INPUT DATA —

[Start of Attachment]

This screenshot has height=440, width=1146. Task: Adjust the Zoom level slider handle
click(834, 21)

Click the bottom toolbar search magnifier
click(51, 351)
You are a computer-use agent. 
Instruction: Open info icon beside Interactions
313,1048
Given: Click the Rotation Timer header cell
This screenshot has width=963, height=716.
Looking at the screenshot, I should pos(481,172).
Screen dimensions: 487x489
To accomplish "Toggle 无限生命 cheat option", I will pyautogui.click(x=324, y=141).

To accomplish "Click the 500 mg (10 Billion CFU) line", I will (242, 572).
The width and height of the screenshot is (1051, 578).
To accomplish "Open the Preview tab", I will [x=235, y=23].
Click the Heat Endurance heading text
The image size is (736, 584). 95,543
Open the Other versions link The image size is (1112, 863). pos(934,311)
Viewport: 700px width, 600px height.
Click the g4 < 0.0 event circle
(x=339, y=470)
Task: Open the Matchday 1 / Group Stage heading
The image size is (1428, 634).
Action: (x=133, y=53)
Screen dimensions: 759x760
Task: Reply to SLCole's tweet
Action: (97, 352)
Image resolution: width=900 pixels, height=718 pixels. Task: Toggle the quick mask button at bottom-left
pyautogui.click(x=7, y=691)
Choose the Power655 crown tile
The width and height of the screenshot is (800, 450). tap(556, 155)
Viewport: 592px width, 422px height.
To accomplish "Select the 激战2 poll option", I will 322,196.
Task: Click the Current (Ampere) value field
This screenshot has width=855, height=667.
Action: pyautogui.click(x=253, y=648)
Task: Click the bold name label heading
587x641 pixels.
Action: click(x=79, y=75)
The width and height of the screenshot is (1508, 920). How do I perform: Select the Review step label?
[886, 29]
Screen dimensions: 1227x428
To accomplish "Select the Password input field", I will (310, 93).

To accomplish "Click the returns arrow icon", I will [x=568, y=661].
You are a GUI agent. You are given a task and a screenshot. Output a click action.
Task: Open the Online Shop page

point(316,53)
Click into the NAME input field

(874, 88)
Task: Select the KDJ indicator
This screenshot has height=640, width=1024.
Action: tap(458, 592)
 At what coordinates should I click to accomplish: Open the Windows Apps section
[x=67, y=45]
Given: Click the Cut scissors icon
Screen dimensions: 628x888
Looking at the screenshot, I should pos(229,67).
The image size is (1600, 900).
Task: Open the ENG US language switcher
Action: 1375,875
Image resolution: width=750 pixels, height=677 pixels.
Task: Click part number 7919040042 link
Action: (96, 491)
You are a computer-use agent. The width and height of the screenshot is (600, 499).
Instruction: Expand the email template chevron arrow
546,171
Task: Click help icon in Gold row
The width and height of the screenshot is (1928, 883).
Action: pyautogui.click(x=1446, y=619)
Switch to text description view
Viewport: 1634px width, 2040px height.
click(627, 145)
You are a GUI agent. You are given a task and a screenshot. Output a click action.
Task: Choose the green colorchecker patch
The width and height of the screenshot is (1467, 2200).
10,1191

[End of Attachment]

AIM OF THE TASK — What is wanted is one number: how many lines in the listing hold the string "computer".

SOLUTION FOR THIS EXERCISE — 2